If, according to the U.S., Cuba does not deserve a seat at the UNHRC, what has the U.S. done to deserve it?
Much has been said about the Biden Administration’s re-joining international institutions, after former U.S. President Donald Trump broke away from the standardised participation in international agreements and consensus. Notably, the international community singled out the U.S. under Trump for the so-called “deal of the century”, which veered away from the two-state paradigm that has steered international diplomacy on Palestine and Israel for decades.
Trump’s decision to quit the UN Human Rights Council in 2008 was described by former U.S. envoy to the UN Nikki Haley as determined by the body’s “unending hostility towards Israel.” Echoing Haley, the former U.S. Secretary of State Mike Pompeo called the council “a protector of human rights abusers.” Perhaps Pompeo had conveniently forgotten the U.S.’s own track record of backing military coups which disappeared tens of thousands of political opponents.

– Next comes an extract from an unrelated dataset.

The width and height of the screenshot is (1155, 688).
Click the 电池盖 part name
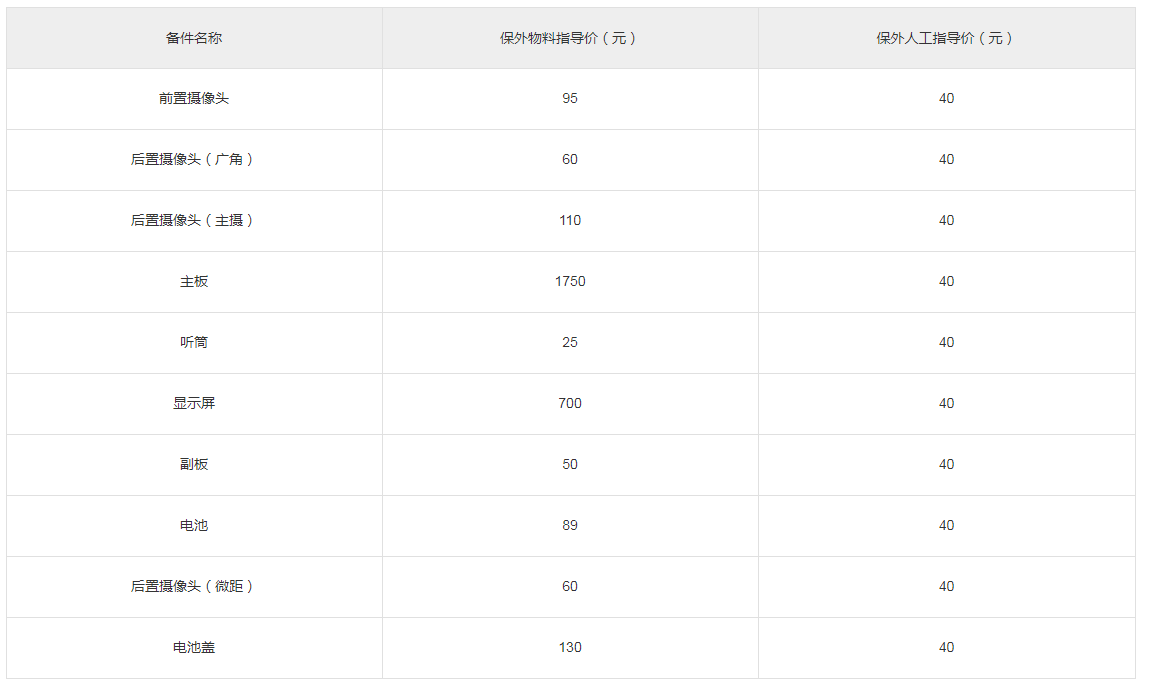[194, 647]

The same goes for the correlation between U.S. financial aid and human rights abuses – the countries which benefit from U.S. aid uphold similar political trajectories to the U.S.
Not much difference has been articulated in terms of U.S. President Joe Biden deciding to re-join the UNHRC in 2022. U.S. Secretary of State Ned Price stated his “concerns” about the organisation. “We will vigorously oppose the council’s disproportionate attention on Israel, which includes the council’s only standing agenda item targeting a single country.” The Trump administration’s departure from the international community was based on the same alleged premise.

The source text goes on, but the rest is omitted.